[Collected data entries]
Content starts
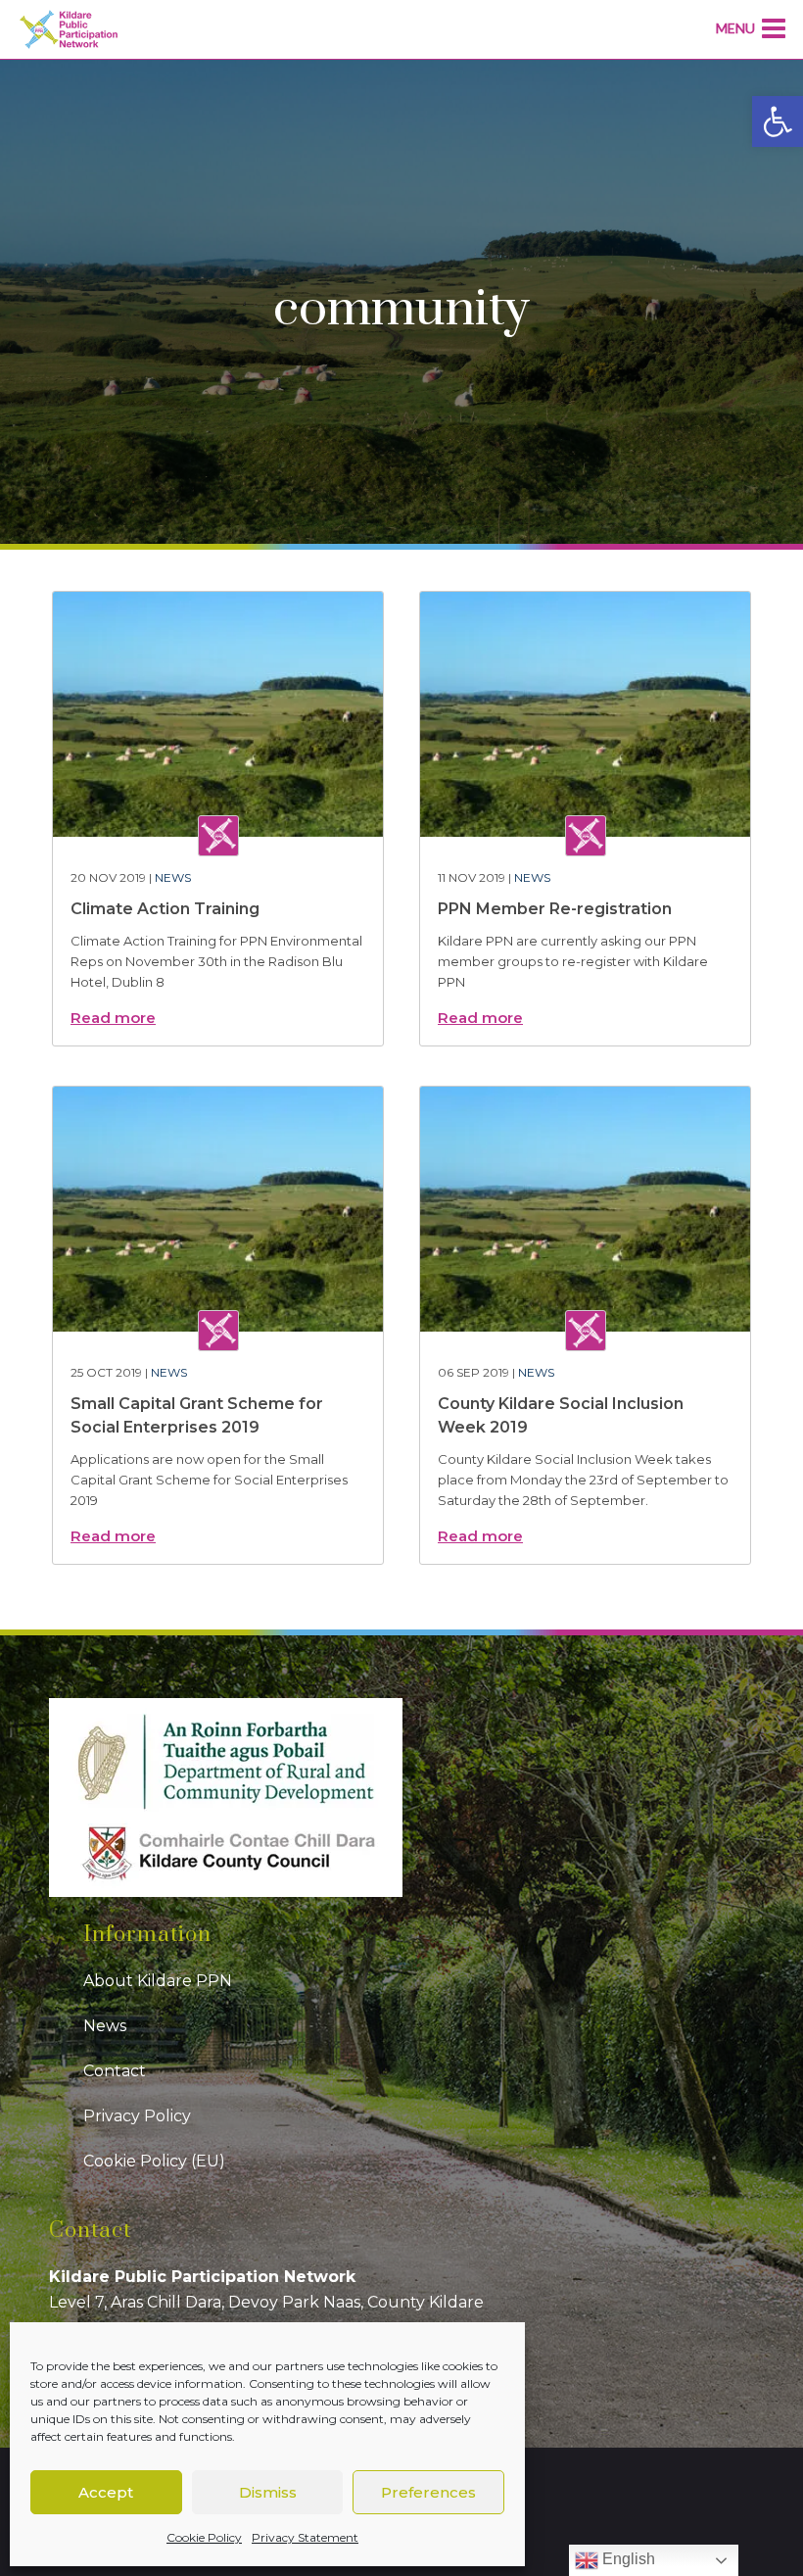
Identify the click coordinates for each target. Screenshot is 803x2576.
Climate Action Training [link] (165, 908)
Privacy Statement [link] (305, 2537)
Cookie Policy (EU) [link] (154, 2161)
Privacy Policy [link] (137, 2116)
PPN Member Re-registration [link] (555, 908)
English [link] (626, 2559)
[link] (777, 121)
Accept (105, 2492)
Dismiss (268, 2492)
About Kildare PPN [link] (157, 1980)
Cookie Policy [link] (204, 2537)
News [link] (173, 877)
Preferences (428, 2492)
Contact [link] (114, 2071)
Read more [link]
Content ends
- Task objective
All of the data above needs to be retyped exactly, with the pictures removed.

- Solution to this task
Identify the click coordinates for each target. Screenshot is 803x2576.
Climate Action Training [link] (165, 908)
Privacy Statement [link] (305, 2537)
Cookie Policy (EU) [link] (154, 2161)
Privacy Policy [link] (137, 2116)
PPN Member Re-registration [link] (555, 908)
English [link] (626, 2559)
[link] (777, 121)
Accept (105, 2492)
Dismiss (268, 2492)
About Kildare PPN [link] (157, 1980)
Cookie Policy [link] (204, 2537)
News [link] (173, 877)
Preferences (428, 2492)
Contact [link] (114, 2071)
Read more [link]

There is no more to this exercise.